Living through the Stillness: Death and Dying
This is dedicated to all of us that have been, or are living through, this process of death or dying.
Writing is the best way I can find my voice on this subject, as my heart still bleeds.
It is painful to survive one you love so deeply AND is painfully obvious to all around you.
Inspired Still
The mourning starts way before the breath has ceased, so do the care taking and traumatic experiences. Hoping only that the transition is as gentle as possible for all of us. Acceptance of an inevitable outcome doesn’t cure. Trying not to dwell on it, fatalistic.
The inevitable has occurred. Time broke immediately. I reach for past memories. The future us obliterated…I’m wrecked inside.
Surrendering to my sea of emotions. The waves crash inward. Finding the quiet acceptance first; then the exit. The exit is a relief but an intense release of collected trauma. How can this all land in one moment? So final…Suddenly everything is said, but there is so much more to share. If I keep talking can you stay a bit longer?!?
The silence is a roar. Time broken. Memory shattered. A moment to forget. The tears cry me. Only the sensation of your absence… so strong in my heart.
Leading to a peculiar velvet void, spinning into letting go of all worries about yesterday and tomorrow. Empowering me to feel all the love, grief, and heartbreak of missing you in a split second. What a parting gift… Such a deep moment.
Experiencing the essence of you, everywhere. The instantaneous trauma experienced in dying and death is powerful. A forever, albeit temporary, command performance to the moment called now. Somehow I feel bad about noticing this.
Aging, illness and dementia are all like this. A giant section of life filled with ‘wait for it’.
At these transition moments, nothing else matters.
…More (like this) expected in my future. I guess this means I’ve loved SO MUCH.
No one can really walk next to me at this moment, although compassionate hearts have tried. The ringing in my ears, absence of sensation, numbed reactions are all present. Walking hand in hand with the intensity of grief untethered. Pulling the sheet over my head to escape the sensation only to acknowledge it is within me.

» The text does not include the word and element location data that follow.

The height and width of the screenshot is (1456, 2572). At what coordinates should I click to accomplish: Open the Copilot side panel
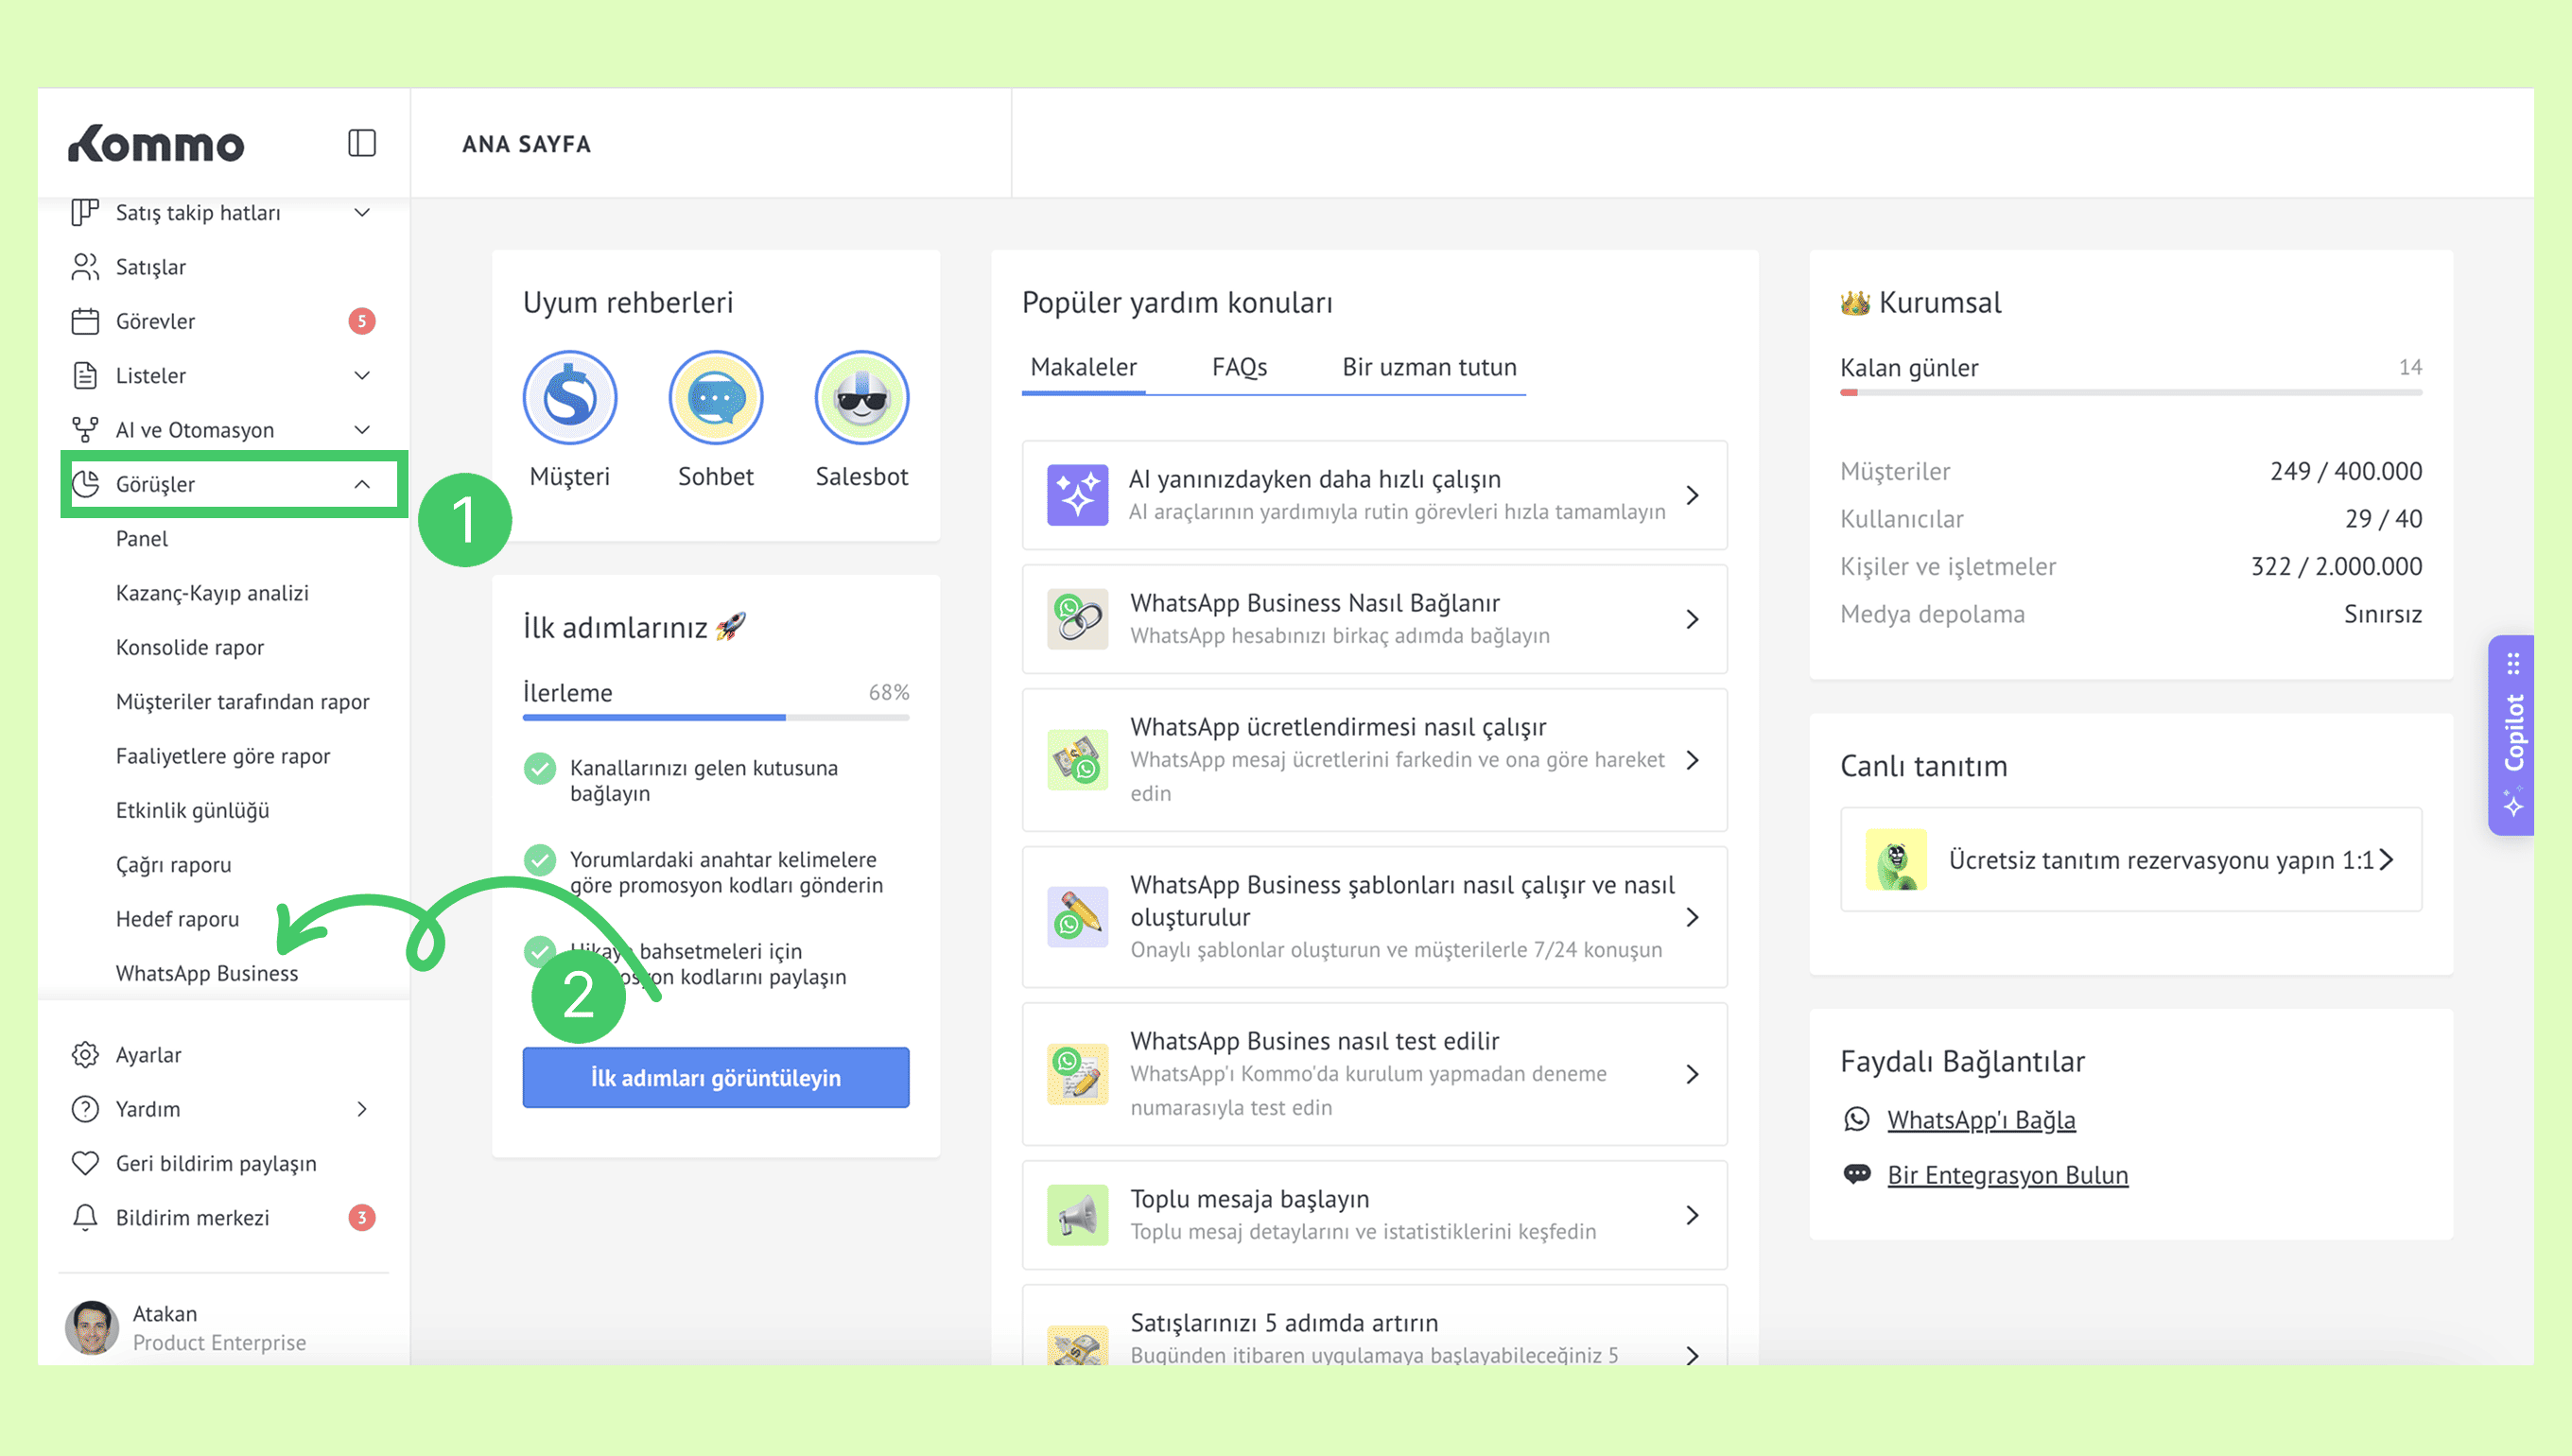[2512, 735]
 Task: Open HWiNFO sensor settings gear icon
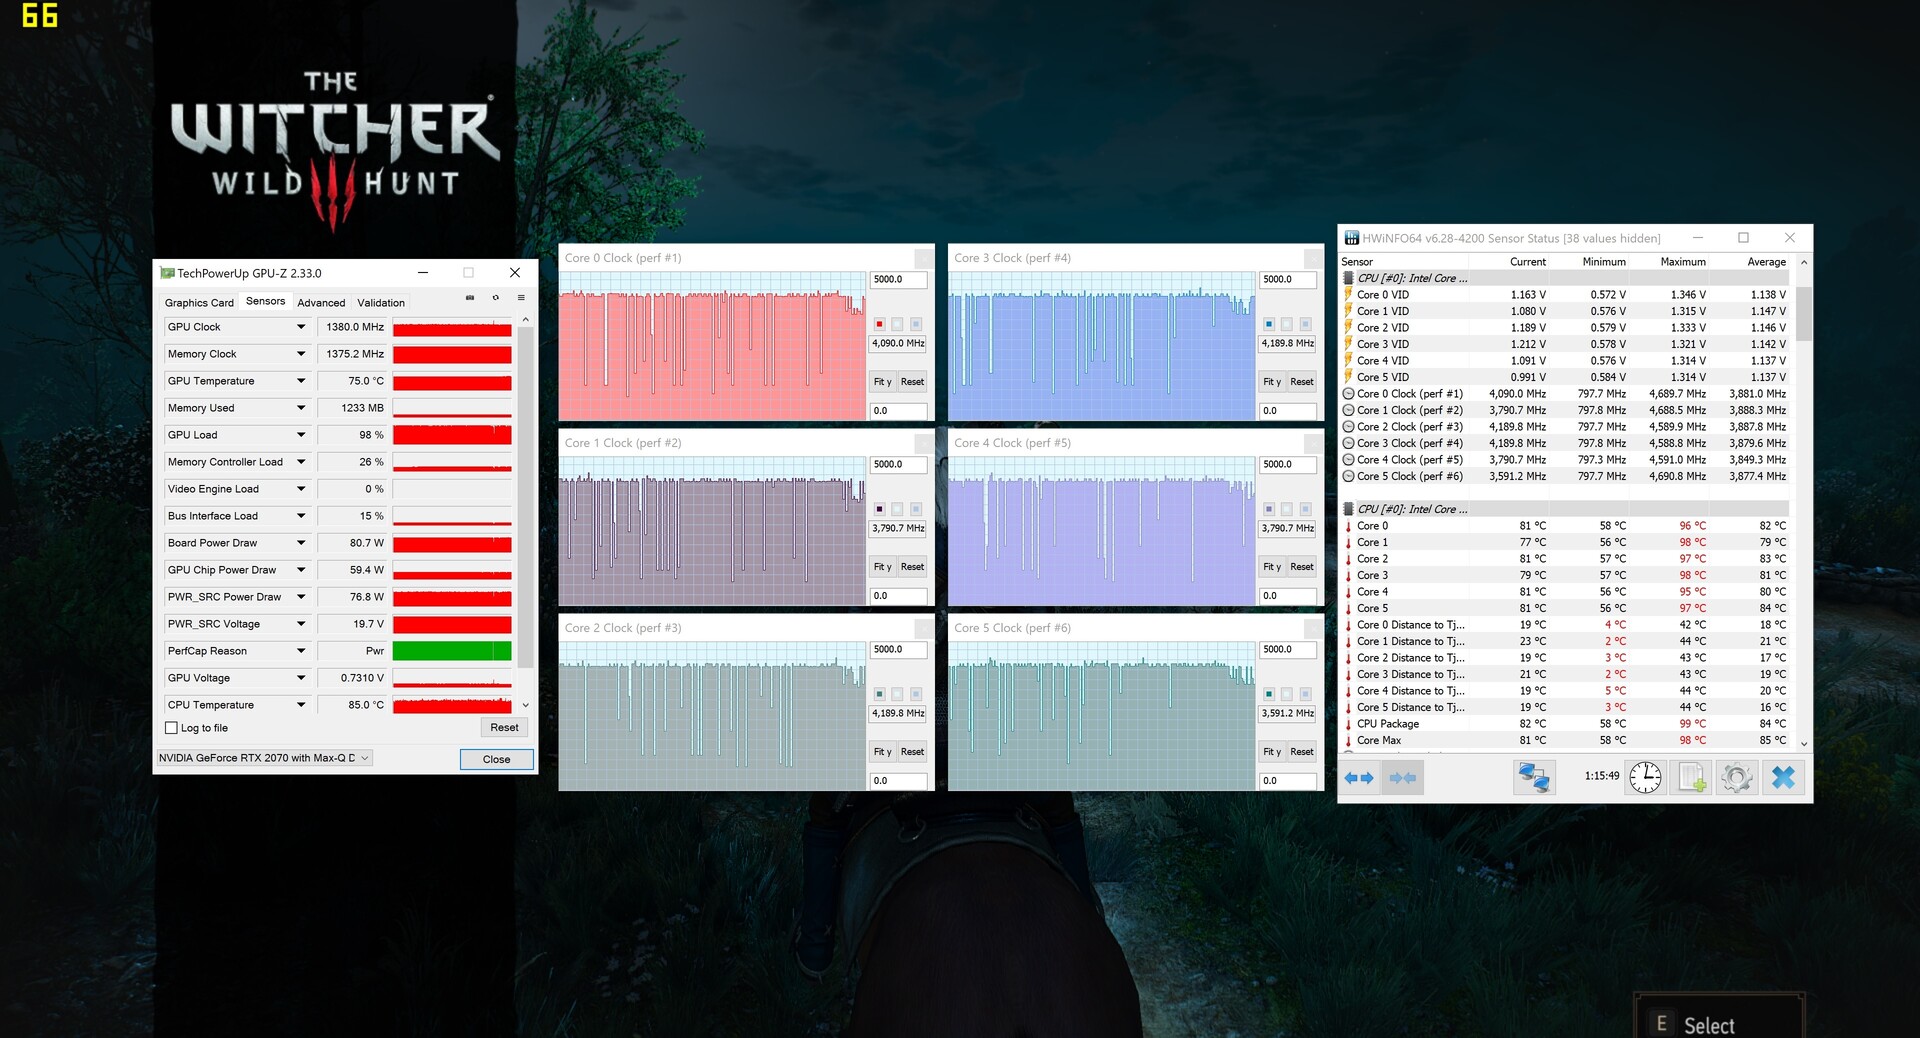(x=1737, y=777)
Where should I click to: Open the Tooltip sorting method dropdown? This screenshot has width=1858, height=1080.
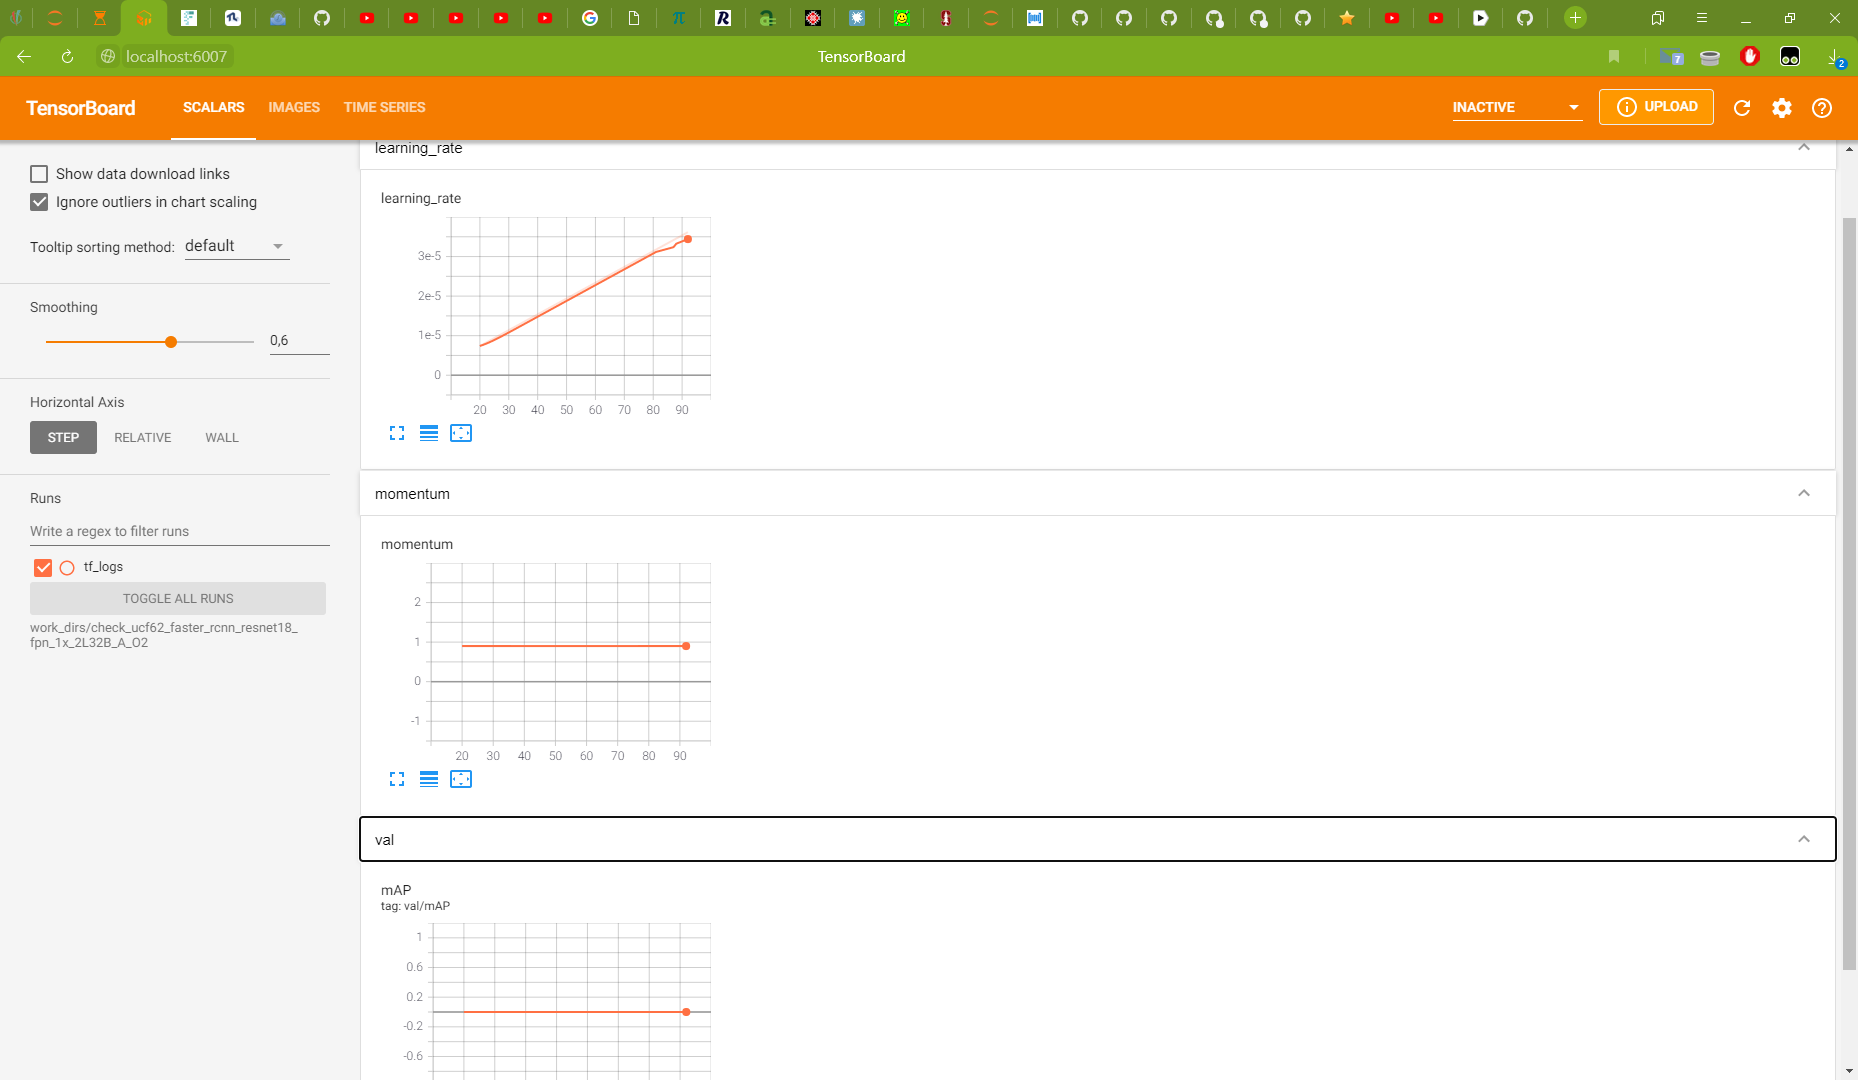(x=236, y=245)
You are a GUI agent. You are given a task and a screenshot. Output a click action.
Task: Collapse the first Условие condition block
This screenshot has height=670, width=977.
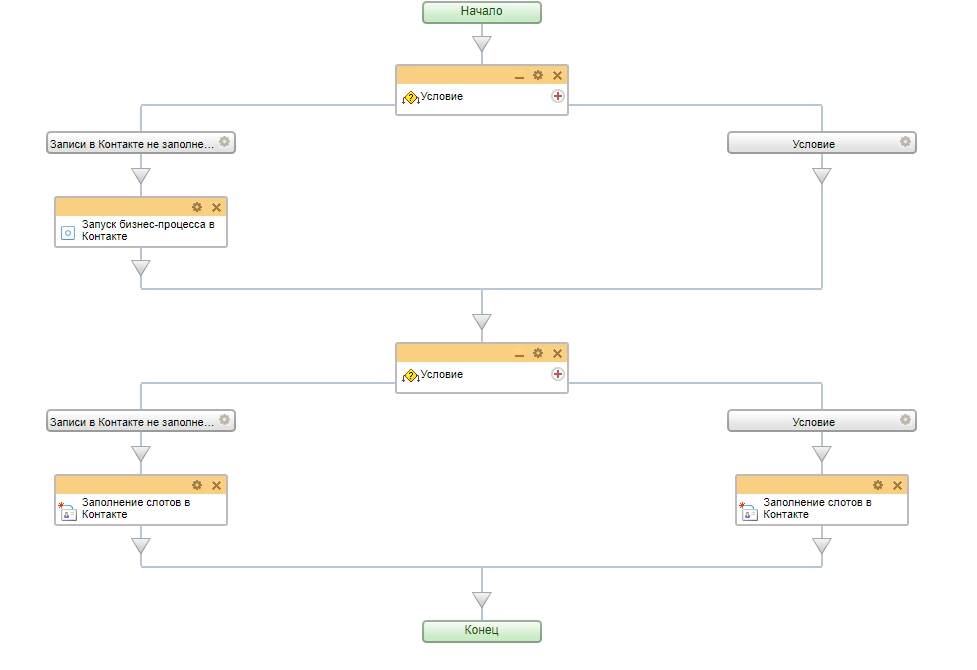pos(519,76)
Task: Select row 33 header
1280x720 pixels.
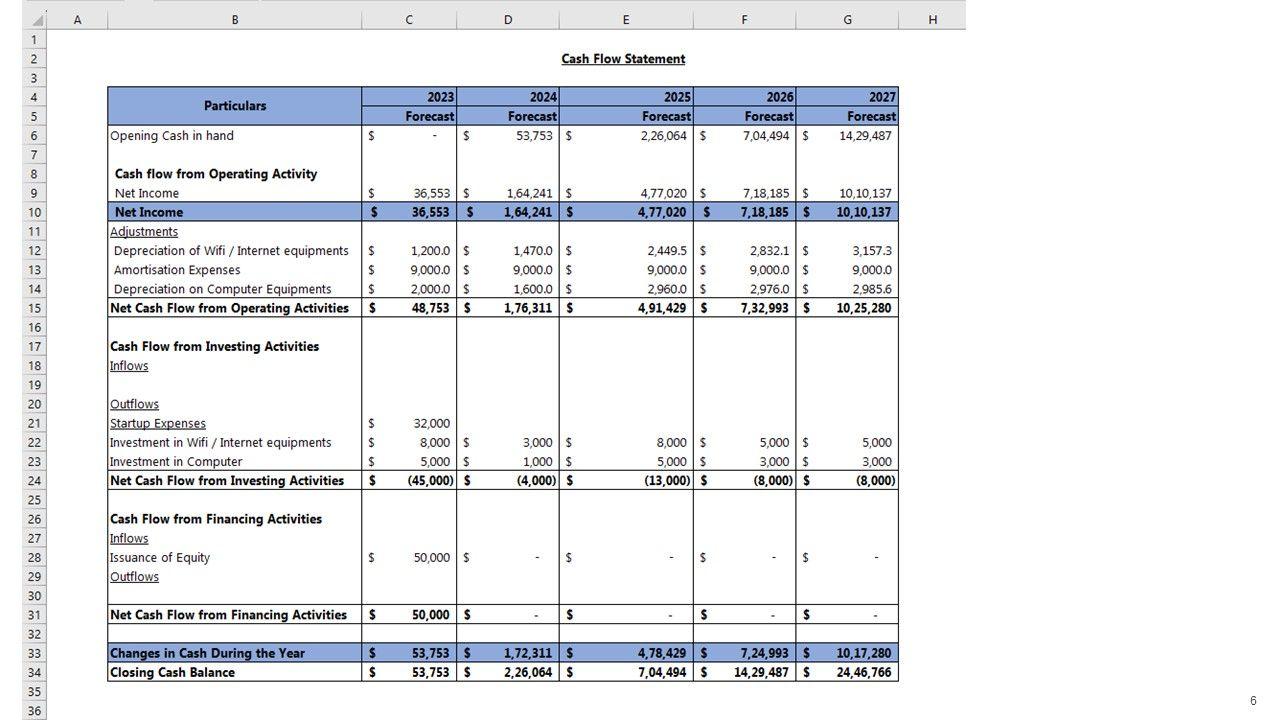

Now in waves… As if it was weeks ago, rather than moments. A more critical voice takes over. The common sense of it, and reflection of what more could have been done- differently, cherished more.
The story continues to unfold. Time is on the warp side of mend. Did it really happen for decades? It seems like a moment now. Time is surely broken… but the rest of the world doesn’t seem to notice.
My heart still reaches for those memories in that foggy life bin.
My love remains a constant. Inspired still.
Now the business of death kicks in with papers to sign and sorting of the important collections. Life reduced to a paper box. Memories and flashbacks…Everything smells like you…still. My very being overwhelmed by it all. How can I find strength to accept the support, I truly don’t know what to ask for and can’t say thank you enough. So I whisper to the great beyond, help me find my next breath. Needing to start somewhere and this seems like a good place.